Obi, who sat out this season after transferring from Rice, is still part of a national-championship team, like Seth Curry in 2010. That’s a big deal. What may be a bigger deal to him is the way Grayson Allen played Monday.
“I’m so excited,” Obi said. “Grayson’s just a special kid. I can’t wait.”
Obi will be a key component of what figures to be a depleted Duke frontcourt next season. Allen, who exploded for 16 unexpected points in Monday’s 68-63 win over Wisconsin, looks like he may be the focal point of the backcourt.
Never miss a local story.
With Jahlil Okafor, Justise Winslow and Tyus Jones all expected to depart for the NBA – and after successfully completing their goal of winning a national championship as freshmen at Duke, why wouldn’t they? – expectations will be substantially lower for the Blue Devils next season.
But after Allen went from 10th guy on the bench to national star, unknown to known in the space of a weekend, expectations will be a little higher than they would have been otherwise.
There’s no question Duke still has issues to address, especially with the midseason departures of Rasheed Sulaimon and Semi Ojeleye during the season.
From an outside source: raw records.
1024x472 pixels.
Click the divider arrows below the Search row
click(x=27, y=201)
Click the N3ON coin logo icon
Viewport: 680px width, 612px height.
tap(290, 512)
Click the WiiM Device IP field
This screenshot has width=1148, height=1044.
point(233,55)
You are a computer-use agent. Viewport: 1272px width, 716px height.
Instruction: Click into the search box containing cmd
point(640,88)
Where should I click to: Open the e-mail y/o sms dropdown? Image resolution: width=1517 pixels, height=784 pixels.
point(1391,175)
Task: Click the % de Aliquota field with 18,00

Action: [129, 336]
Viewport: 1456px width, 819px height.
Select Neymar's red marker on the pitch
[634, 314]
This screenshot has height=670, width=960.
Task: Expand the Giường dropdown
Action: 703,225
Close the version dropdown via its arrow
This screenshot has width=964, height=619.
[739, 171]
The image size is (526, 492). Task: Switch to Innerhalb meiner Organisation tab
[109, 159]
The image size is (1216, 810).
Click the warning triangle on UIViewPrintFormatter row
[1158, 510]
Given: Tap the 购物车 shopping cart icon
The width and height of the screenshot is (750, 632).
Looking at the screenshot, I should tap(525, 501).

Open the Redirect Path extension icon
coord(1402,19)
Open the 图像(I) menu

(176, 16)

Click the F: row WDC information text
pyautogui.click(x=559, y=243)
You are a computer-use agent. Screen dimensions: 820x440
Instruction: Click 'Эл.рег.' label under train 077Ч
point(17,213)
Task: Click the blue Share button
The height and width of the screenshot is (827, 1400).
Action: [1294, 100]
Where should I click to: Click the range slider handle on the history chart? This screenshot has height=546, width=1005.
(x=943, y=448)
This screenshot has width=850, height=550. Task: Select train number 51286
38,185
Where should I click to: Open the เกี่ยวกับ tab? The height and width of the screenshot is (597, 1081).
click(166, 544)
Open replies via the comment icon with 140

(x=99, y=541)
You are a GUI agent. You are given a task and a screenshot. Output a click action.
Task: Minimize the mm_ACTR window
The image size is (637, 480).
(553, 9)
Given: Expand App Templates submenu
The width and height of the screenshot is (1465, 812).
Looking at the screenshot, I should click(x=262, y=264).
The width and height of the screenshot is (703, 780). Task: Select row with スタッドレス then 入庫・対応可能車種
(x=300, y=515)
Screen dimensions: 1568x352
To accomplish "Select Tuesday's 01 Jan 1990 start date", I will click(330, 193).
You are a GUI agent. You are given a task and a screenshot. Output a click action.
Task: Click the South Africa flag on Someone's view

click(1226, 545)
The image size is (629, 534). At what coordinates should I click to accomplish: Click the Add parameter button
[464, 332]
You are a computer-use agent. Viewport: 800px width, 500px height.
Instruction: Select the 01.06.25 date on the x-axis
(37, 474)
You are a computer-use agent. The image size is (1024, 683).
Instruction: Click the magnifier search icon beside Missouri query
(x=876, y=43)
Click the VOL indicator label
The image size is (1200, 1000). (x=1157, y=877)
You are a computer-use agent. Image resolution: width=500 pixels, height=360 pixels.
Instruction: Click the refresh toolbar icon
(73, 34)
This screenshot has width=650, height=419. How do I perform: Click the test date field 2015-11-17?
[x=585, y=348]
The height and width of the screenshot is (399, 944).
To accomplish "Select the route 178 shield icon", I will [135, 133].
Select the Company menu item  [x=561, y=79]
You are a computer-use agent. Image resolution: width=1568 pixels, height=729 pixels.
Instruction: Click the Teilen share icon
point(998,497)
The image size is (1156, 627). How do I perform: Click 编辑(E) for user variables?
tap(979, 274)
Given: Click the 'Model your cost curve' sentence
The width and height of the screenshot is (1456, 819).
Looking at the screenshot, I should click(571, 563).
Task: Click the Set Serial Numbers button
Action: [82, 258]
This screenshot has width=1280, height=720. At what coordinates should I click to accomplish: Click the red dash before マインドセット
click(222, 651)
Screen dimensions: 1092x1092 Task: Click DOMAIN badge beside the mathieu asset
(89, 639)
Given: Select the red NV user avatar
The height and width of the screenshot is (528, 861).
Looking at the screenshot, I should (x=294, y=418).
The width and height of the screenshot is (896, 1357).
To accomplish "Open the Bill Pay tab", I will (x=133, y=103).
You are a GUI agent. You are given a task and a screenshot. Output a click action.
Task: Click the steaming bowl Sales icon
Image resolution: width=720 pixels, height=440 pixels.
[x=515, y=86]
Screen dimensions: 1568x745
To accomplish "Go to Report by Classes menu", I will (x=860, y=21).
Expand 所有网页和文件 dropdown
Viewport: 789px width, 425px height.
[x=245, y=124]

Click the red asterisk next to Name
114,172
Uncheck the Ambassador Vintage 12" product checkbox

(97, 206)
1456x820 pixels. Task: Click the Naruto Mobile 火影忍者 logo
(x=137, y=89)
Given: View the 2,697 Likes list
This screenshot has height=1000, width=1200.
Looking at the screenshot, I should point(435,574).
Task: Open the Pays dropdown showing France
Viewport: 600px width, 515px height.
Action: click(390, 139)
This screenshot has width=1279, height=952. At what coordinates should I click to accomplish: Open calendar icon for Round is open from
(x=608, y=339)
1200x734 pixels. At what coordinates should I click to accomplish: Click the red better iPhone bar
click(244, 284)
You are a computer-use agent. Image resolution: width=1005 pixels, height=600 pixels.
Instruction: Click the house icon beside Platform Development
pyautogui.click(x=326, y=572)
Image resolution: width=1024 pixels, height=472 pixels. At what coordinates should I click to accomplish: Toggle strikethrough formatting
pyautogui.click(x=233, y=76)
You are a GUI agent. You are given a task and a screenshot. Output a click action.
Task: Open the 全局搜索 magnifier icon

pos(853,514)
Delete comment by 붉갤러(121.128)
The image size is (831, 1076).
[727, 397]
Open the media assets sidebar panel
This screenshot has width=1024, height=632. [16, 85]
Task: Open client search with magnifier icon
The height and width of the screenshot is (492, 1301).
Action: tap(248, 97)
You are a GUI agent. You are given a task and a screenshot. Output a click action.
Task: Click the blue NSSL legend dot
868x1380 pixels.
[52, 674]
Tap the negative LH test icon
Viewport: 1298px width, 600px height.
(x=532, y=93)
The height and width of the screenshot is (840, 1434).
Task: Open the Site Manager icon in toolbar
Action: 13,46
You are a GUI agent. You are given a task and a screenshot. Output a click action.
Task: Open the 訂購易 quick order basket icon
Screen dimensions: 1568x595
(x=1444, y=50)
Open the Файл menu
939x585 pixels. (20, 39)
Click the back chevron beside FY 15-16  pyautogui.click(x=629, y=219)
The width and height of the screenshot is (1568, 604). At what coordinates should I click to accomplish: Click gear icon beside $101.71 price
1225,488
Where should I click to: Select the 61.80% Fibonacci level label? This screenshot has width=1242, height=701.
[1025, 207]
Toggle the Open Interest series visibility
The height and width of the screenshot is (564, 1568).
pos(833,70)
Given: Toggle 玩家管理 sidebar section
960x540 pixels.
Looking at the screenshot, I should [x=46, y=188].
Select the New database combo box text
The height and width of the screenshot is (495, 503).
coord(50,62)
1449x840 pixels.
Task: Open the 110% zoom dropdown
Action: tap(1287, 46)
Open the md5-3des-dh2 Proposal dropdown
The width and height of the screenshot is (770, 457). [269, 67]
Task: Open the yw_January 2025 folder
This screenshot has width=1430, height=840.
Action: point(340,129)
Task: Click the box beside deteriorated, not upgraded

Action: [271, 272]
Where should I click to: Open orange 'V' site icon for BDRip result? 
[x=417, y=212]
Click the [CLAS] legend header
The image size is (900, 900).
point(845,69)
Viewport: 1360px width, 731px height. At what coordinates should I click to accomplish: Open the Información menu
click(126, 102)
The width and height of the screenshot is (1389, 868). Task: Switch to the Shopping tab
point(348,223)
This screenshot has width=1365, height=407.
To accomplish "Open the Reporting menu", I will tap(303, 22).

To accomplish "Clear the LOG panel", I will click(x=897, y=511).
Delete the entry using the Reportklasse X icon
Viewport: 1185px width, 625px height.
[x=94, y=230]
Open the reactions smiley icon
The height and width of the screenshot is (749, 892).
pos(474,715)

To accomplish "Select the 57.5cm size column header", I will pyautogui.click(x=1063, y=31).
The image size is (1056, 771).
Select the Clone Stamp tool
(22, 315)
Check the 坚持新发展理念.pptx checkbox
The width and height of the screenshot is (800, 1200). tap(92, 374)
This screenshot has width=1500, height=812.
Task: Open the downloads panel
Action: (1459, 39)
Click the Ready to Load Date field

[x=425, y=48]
No. 1 on that list: Who plays point guard, whether it’s Matt Jones or Allen or a recruit or transfer yet to be added. But Allen’s play over the weekend certainly puts a new spin on the future.
The Blue Devils still have a chance to land Kinston’s Brandon Ingram, perhaps the nation’s top uncommitted recruit, but he plays a position already occupied by Allen and Jones and incoming freshman Luke Kennard. The bigger questions are at point guard and in the post, where Duke at the moment has Obi, Amile Jefferson and Marshall Plumlee to go with incoming freshman Chase Jeter.
There’s not an Okafor or a Winslow or a Tyus Jones in that bunch, which Duke knew a long time ago. There is a Grayson Allen, which everyone knows now.
That was the plan all along. Like an NBA team with impending salary-cap issues, Duke had a very small window for success. Down nine points to the Badgers midway through the second half, that window looked to have closed completely.
“We came this far,” Matt Jones said. “We didn’t want to squander it like that.”
That’s when Allen and Tyus Jones took over, and the way the latter played after that made it perfectly clear that there was no chance he might have any incentive to return. Another year in college might help Jones physically, but his draft stock is never going to be any higher.
Jones is the kind of player who goes late in the first round to a good team and ensures the 76ers and Knicks remain out of playoff contention despite all their high picks, while their fans wonder why they can’t land a player like that.
Okafor may have fallen to No. 2 in some eyes behind Kentucky’s Karl-Anthony Towns after struggling against Wisconsin’s Frank Kaminsky, but Towns was only slightly better against the perimeter-roaming Badgers center. Okafor’s arsenal of offensive post moves are rare in today’s NBA, let alone the college game. The team that passes on him will probably regret it.
Then there’s Winslow, whose tournament performance kept him solidly in the lottery, a physically imposing impact wing whose skill set is more common in the NBA than Okafor’s but did nothing to disabuse any notions that he’s a solid pro.
There’s no reason now for those three to stick around. Their mission at Duke is complete. Their future lies elsewhere.
As for Duke’s future, it’s a little brighter than it was a week ago, thanks to Allen’s Final Four performance. Just ask Obi, who’s as excited about next season as he was to be a small part of this one.